WORKING IN PARTNERSHIP:
GOVERNMENT SUPPORT TO THE RED CROSS / RED CRESCENT
Organisers : British Red Cross and British
The proposition for the workshop was that a strategic
partnership approach may provide a mechanism to build coherence
and consistency in Movement programming. It may also assist the
critical challenges of improving dialogue with donor governments
and maintaining resource flows for humanitarian situations and longer
term vulnerability reduction programmes.
The workshop sought to shed light and provide space
for dialogue on questions such as: What is the motivation for donors
or the Movement to enter into partnerships? Of the existing partnerships
which work best and why? How do partnership arrangements work in
practice? What are the end results of a partnership approach for
the most vulnerable?
The workshop was chaired by Dr. Mukesh Kapila, Head
of the Conflict and Humanitarian Affairs Department at the UK Government
Department for International Development.

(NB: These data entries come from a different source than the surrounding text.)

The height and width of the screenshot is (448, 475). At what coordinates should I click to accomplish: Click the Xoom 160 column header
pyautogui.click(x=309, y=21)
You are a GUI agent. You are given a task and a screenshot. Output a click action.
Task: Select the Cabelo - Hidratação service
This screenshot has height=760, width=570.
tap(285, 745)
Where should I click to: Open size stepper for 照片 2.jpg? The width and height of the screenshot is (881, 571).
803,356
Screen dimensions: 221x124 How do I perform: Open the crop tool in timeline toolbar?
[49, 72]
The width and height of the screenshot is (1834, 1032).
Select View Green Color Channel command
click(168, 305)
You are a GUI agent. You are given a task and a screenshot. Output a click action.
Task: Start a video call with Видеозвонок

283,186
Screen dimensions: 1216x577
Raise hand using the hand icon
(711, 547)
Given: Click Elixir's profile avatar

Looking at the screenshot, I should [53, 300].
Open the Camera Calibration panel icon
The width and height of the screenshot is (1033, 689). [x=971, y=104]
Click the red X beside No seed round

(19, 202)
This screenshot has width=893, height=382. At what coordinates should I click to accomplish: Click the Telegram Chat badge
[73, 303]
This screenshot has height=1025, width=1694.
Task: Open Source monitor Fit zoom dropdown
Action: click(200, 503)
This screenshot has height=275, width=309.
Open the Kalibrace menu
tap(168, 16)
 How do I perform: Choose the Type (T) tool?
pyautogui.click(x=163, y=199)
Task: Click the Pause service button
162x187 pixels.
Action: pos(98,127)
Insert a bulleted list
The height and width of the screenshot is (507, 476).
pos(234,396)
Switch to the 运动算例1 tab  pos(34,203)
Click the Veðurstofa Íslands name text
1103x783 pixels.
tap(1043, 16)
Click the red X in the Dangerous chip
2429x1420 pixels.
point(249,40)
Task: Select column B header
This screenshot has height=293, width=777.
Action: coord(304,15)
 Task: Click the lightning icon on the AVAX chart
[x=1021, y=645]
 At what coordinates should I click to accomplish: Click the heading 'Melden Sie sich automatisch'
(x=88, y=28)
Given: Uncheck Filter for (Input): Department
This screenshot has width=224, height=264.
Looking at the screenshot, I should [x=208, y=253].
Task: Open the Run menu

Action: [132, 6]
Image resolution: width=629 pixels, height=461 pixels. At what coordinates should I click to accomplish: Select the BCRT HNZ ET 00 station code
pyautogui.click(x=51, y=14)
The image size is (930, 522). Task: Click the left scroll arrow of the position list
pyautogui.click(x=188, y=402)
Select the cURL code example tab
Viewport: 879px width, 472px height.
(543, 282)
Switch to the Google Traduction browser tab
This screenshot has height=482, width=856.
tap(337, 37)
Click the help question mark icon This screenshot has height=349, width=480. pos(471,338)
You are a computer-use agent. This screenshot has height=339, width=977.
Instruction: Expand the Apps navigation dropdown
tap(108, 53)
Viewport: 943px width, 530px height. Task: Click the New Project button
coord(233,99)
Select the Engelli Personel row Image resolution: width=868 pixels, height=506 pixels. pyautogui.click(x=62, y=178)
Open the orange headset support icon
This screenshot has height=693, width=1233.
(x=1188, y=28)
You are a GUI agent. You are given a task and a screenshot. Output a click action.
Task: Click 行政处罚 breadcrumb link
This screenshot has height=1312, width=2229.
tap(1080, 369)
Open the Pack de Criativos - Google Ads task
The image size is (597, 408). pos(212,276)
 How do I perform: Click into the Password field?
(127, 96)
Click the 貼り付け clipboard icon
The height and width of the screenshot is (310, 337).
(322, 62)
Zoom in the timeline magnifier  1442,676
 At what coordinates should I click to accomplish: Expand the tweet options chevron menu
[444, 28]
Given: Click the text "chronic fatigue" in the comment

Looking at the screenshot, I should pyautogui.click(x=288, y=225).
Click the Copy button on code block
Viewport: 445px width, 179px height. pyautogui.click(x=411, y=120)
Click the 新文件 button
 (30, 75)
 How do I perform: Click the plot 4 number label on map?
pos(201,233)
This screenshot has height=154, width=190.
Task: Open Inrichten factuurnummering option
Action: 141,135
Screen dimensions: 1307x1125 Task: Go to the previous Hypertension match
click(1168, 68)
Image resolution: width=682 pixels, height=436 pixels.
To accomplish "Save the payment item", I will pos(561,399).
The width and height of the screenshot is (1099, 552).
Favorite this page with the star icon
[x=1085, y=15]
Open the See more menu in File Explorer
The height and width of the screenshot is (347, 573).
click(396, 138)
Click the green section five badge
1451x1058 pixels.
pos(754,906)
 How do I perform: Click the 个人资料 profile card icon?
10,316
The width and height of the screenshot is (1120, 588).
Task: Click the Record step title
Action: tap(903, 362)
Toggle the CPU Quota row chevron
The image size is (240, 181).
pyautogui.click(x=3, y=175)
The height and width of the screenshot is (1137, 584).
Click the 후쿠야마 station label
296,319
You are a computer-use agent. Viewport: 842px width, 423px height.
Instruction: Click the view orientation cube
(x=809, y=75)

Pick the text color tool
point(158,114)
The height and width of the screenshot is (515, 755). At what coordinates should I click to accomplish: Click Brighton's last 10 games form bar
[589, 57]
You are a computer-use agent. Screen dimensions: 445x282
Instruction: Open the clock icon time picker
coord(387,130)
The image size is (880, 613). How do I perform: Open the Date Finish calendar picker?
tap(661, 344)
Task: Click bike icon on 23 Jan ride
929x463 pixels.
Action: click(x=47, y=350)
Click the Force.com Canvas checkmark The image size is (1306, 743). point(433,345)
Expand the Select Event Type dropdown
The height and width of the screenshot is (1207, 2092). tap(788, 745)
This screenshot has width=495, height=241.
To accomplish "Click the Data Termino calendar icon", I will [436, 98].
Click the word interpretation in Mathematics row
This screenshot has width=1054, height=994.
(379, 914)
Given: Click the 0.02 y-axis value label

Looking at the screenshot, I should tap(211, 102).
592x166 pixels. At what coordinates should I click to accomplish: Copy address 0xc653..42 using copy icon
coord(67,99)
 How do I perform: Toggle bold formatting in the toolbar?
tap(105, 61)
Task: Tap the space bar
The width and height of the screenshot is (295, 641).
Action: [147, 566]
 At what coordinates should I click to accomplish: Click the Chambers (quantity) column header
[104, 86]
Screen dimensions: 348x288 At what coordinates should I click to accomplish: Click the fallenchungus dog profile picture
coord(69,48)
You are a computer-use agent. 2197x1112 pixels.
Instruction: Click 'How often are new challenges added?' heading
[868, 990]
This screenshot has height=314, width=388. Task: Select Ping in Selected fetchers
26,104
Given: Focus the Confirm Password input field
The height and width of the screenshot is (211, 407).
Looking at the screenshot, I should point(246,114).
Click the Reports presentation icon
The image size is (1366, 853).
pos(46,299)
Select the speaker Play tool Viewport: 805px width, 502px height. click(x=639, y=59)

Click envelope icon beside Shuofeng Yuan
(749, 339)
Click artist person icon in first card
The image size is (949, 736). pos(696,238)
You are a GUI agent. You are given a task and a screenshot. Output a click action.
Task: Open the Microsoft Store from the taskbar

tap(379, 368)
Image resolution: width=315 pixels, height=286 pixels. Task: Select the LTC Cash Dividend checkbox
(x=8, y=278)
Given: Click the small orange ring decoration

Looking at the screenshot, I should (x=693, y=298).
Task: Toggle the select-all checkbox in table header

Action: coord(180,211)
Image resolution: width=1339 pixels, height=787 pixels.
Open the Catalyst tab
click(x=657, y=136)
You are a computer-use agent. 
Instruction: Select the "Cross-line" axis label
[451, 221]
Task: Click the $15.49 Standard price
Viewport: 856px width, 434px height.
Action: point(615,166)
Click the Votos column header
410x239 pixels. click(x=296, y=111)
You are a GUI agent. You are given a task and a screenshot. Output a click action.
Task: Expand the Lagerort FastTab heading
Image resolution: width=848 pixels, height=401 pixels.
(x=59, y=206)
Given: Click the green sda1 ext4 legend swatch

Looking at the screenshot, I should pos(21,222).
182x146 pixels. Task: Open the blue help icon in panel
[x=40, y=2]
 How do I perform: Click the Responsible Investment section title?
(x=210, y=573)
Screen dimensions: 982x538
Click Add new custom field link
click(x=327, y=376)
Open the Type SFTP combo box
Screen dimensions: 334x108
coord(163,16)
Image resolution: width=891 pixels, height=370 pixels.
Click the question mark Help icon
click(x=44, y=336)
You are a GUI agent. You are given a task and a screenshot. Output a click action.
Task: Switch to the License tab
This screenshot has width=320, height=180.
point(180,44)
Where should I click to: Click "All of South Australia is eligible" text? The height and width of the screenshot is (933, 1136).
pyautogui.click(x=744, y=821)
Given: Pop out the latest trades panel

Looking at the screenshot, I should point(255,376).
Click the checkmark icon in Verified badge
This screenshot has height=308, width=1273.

Presentations from the British Red Cross, British
Government, Nigerian Red Cross, International Federation and ICRC
outlined the perspective and experiences of partnership from the
viewpoint of a donor government and different parts of the Movement.
The main partnership models discussed were the DFID/Federation
and DFID/ICRC partnerships, the Tripartite Pilot Project, the ICRC
Donor Support Group, the auxiliary role of National Societies with
government and partnerships between different components of the
Movement. It was noted that there is no 'one' model, but rather
that partnerships need to be tailored to individual contexts.
Generally, the participants welcomed the partnership
model as a new way of working in a changing world. Partnership arrangements
could replace short term, ad hoc, personality based support from
donors with a longer-term, more coherent and more predictable relationship.
It was stressed that partnerships should be results orientated,
and should lead to more efficient ways of working. Communication
was seen to be key, with greater degree of dialogue and openness
between partners than in more traditional donor/recipient relationships.
Partnerships should not limit relations between organisations, but
rather act as a gateway from which to build and explore further
However, the experiences of the participants showed
the need to be realistic about the inputs and resources needed to
start up and maintain this kind of complex relationship. Expectations
need to be managed of all stakeholders, both direct participants
and those more indirectly involved in the process.
A prerequisite for the Red Cross / Red Crescent Movement,
is that the independence of the organisations involved should remain
paramount. The partnership approach was seen by all involved as
very much work in progress. The workshop therefore provided a useful
forum to share learning and experiences. Overall, the success of
the partnership model will ultimately be judged on its ability to
provide improved benefits for the vulnerable.